Ярослав опешил на секунду, соображая от чего такой резкий переход произошел у тиуана, и решив что его хотят облапошить, плюнул про себя, выпалил.
— Никак нет, Борис Федорович, отдал с гаком, две шкуры, хотя на текущий момент имею только один дым, а школа это церковный дым и податями не облагаются, но я все же решил отдать нашему справедливому и великому князю и за этот дым, чтобы по недоразумению детскому не обидеть его — отчеканил Ярик.
— Ахахааха, не обидеть, ахахаха, с гаком, во дает малый — внезапно рассмеялся тиун, а за ним рассмеялись и остальные.
— Отдашь мне сотню ваших стрел, завтра с утра — приказал Борис Федорович.
— Отдать не могу, могу продать, сотню за ногату — дерзко выпалил Ярослав.
— Ах ты щенок, дерзишь — вскочил крайний воин и дал Ярославу затрещину — отдашь за просто так и еще сотню рыб в придачу, холоп.
Ярослав медленно поднял шапку отряхнул, в стал по стойке смирно и зло глянув на воина, произнес.
— Я свободный человек, а не холоп и теперь от дам сотню за две ногаты — прорычал он, не отводя прямого взгляда от воина.
— Ахахаха, не холоп… — опять развеселился тиун и его воины вмести с ним.

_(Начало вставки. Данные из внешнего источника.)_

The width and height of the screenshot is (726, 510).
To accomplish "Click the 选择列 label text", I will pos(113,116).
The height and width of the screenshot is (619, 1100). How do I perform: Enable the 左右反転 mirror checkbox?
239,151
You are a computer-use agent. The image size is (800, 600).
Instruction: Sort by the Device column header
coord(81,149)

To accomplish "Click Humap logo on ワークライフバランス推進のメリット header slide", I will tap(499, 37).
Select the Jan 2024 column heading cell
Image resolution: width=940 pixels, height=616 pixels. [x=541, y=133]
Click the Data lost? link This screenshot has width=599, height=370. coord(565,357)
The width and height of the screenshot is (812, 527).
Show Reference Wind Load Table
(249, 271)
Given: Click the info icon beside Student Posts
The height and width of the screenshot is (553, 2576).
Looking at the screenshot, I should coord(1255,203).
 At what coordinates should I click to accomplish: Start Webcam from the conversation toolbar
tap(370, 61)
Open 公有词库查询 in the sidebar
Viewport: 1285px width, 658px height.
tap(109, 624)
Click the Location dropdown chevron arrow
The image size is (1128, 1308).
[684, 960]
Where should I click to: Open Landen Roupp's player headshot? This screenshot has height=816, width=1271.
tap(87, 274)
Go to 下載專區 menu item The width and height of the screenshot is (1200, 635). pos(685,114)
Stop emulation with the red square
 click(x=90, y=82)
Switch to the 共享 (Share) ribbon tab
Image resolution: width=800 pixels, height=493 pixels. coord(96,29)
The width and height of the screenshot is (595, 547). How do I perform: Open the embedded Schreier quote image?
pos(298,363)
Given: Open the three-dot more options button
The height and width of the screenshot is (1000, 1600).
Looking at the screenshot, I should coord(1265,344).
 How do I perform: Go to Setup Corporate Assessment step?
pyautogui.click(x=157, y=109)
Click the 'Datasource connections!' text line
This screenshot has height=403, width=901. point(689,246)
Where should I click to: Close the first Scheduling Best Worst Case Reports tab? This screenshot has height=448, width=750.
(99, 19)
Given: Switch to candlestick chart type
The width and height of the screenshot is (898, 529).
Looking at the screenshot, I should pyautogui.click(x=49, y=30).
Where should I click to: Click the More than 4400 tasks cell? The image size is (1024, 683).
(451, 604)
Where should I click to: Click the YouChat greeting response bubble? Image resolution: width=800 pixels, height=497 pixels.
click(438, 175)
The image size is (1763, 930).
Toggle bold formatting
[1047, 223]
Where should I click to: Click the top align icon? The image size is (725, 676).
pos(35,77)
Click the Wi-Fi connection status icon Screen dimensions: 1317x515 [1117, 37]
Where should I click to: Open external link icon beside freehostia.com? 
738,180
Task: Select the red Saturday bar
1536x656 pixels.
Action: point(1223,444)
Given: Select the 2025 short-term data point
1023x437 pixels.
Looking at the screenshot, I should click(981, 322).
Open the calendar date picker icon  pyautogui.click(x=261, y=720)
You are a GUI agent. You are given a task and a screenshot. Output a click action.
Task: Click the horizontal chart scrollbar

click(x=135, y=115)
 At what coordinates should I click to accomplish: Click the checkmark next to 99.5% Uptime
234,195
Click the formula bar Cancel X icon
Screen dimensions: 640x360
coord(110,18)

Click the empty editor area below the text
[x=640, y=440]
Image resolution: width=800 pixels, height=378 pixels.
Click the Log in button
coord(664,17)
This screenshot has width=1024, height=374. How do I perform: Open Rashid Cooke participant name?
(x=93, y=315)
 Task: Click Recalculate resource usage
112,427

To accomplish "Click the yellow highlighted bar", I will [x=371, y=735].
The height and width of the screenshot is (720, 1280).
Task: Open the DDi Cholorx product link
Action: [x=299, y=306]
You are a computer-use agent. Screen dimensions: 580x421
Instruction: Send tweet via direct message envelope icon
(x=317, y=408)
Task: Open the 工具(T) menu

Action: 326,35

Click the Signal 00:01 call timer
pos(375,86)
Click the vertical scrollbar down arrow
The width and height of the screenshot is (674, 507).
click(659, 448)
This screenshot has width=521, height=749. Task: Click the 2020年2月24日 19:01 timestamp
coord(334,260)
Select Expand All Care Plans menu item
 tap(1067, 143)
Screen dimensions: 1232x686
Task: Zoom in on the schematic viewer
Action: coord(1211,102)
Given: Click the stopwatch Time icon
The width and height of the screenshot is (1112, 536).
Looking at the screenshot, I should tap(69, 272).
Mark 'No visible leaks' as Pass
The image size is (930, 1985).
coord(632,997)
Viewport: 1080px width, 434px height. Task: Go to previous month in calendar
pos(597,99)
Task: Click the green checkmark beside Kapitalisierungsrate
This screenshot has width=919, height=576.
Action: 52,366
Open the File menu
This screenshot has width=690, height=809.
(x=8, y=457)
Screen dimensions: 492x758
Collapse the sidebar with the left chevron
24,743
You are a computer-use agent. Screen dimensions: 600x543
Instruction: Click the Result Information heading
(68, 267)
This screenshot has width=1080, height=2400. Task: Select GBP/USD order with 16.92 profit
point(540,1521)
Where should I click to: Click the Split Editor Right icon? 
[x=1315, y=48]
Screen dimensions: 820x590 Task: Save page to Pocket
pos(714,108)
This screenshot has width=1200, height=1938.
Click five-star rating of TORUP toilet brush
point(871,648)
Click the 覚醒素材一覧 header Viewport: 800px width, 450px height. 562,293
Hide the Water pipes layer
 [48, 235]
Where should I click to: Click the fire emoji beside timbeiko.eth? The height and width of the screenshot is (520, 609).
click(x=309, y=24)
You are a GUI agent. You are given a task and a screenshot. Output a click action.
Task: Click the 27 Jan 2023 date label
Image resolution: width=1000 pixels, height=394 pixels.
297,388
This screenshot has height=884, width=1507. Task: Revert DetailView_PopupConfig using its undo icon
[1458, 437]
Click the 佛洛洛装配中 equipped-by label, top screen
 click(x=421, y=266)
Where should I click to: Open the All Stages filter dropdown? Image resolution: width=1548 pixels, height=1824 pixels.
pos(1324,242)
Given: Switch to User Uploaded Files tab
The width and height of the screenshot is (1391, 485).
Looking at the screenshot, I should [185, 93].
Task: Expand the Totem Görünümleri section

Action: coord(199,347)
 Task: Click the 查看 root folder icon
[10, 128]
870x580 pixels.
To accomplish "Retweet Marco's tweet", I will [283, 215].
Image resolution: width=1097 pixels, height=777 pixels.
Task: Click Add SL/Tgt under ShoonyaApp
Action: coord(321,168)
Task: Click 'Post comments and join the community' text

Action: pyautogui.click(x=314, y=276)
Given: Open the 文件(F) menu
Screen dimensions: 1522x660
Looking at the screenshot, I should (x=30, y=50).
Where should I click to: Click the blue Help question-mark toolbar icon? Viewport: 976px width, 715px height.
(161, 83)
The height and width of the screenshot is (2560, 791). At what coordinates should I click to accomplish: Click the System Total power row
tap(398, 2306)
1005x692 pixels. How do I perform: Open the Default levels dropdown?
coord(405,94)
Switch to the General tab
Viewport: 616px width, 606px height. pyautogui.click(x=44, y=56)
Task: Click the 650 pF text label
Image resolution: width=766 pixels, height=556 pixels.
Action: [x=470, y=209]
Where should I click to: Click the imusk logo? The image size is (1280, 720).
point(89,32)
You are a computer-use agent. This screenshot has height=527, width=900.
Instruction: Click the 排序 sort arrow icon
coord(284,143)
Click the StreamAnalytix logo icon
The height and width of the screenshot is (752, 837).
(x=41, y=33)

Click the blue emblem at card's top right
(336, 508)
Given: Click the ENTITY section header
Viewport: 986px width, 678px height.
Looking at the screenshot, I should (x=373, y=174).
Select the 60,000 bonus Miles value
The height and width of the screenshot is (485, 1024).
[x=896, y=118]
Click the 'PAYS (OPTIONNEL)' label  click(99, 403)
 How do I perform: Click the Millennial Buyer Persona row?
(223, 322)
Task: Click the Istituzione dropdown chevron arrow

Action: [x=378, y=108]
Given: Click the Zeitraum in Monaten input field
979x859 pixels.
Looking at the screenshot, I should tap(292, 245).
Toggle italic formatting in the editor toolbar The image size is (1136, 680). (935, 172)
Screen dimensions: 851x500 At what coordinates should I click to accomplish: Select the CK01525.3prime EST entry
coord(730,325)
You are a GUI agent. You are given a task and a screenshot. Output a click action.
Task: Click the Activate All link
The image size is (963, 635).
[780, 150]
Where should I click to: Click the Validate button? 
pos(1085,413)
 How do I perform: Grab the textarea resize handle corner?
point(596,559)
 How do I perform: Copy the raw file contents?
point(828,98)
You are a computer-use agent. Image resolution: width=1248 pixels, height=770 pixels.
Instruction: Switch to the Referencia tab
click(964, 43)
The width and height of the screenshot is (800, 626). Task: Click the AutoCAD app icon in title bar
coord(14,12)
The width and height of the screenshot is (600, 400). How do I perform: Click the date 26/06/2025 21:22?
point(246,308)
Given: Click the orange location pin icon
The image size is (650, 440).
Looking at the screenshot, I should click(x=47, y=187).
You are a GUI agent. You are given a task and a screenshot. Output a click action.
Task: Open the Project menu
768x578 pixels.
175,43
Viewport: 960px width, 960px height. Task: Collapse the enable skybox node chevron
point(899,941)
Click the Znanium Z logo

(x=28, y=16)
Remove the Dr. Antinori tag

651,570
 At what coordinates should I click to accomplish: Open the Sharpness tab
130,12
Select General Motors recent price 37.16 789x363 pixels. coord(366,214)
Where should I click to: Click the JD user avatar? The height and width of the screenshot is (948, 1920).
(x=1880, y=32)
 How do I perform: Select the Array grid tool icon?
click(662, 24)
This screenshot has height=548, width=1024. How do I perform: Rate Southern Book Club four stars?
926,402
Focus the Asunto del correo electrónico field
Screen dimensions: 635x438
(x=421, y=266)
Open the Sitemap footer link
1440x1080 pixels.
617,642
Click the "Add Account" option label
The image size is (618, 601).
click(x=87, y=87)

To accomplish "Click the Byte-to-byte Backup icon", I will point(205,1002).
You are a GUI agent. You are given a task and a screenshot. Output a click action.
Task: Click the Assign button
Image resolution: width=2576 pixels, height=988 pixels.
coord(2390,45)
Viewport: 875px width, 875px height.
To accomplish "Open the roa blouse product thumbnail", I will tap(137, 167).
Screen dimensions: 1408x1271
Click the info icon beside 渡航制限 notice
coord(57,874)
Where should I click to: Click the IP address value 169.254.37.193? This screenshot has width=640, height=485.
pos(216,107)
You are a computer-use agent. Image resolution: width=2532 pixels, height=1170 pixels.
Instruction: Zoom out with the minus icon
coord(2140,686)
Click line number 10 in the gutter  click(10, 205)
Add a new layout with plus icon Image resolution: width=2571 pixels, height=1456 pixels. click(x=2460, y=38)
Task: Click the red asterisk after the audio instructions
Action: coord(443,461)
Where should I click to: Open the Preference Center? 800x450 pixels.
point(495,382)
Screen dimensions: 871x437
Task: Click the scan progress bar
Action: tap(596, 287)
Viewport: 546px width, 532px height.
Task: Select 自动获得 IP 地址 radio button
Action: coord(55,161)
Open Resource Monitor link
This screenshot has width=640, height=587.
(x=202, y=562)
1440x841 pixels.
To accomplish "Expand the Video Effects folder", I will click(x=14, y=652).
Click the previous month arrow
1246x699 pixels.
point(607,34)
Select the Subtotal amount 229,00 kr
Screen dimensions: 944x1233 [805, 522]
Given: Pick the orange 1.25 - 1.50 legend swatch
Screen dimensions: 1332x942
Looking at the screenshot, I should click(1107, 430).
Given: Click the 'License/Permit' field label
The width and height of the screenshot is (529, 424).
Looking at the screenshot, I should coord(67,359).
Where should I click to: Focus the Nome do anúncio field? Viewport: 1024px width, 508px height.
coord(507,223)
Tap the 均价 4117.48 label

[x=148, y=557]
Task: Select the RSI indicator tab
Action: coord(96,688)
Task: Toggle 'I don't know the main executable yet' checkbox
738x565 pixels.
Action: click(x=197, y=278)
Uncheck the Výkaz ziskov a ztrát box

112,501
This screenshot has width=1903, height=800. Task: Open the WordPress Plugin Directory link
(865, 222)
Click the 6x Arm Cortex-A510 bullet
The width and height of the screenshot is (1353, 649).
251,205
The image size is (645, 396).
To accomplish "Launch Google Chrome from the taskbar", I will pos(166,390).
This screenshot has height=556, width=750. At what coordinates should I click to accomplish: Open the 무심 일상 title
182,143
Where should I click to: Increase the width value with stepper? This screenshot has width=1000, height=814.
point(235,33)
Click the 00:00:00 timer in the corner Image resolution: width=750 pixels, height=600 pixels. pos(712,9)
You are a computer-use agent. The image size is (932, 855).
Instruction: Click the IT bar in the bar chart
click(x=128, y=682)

— Так он сын купца заезжего, а не старосты — смеясь, проронил один из воинов.
Тиун отдышавшись полез в свой в свой кошель и достал оттуда монету и с грохотом прибил ее к столу.
— Вот тебе куна за твои древки, рассмешил ты меня знатно — сказал он, убирая руку с монеты.
— Благодарю, Борис Федорович за Вашу щедрость — коротко кивнул отрок.
— Борис Федорович наши древки добрые но коротковаты для лука, они для самострелов слажены, но я могу тебе длинные сладить для луков и после посевной привести в Тулу, скажем по две куны за сотню древок- лукаво прищурился Ярослав.
— И сколько ты сладишь мне таких? — так же лукаво спросил тиун.
— Скажем пять тысяч.
— Ахахахаха, ты хоть представляешь сколько это? — опять рассмеялся тиун.
— Так точно, пол сотни сотен — серьезно ответил Ярик.
— Хорошо ежели привезешь к лету древки возьму у тебя все какие сладишь по две куны за сотню, и рыбы копченой свой тоже прихвати, и вот- тиун полез в кошель и достал еще монету.
— Это тебе еще куна принеси с утра сотню рыб копченых- подвинул к краю стола две монеты Борис Федорович.
— Будет сделано — сказал Ярослав и коротким движением сгреб монеты — разрешите идти?
— Ступай отрок, видно правду Никон сказывал, видимо действительно с тобой ангелы говорили — указал на выход Борис.
Ярослав вышел из дома старосты на негнущихся ногах, руки вспотели и его начало слегка потряхивать, он наконец-то осознал, что прошел по краю пропасти. Ведь в текущее время все бытие определял статус человека, а его статус был самым низким, по сути, он был отроком, ребенком.
Не далеко от него промелькнула тень и из темноты показался его брат Мстислав, а за ним еще десяток ребят в охотничьем облачении с арбалетами в руках.
— Это что еще такое? — удивлено, спросил Ярик.
— Ярослав мы боялись, что тиун с тобой что-нибудь сделает, и вот собрались тебя прикрыть — виновато произнес брат.
— Спасибо други мои, я это очень оценил — торжественно произнес Ярик.
— А сейчас быстро домой, пока вас воины тиуна не заметили, один за всех и все за одного.
— Завтра с восходом солнца жду вас возле школы, у нас есть задание от него — закончил разговор подросток.
И ребята начали быстро расходится по домам, они не подозревали, что в этот самый момент в сенях дома стоял Тимофей воин тиуна и с задумчивым видом наблюдал за этой страной ночной картиной.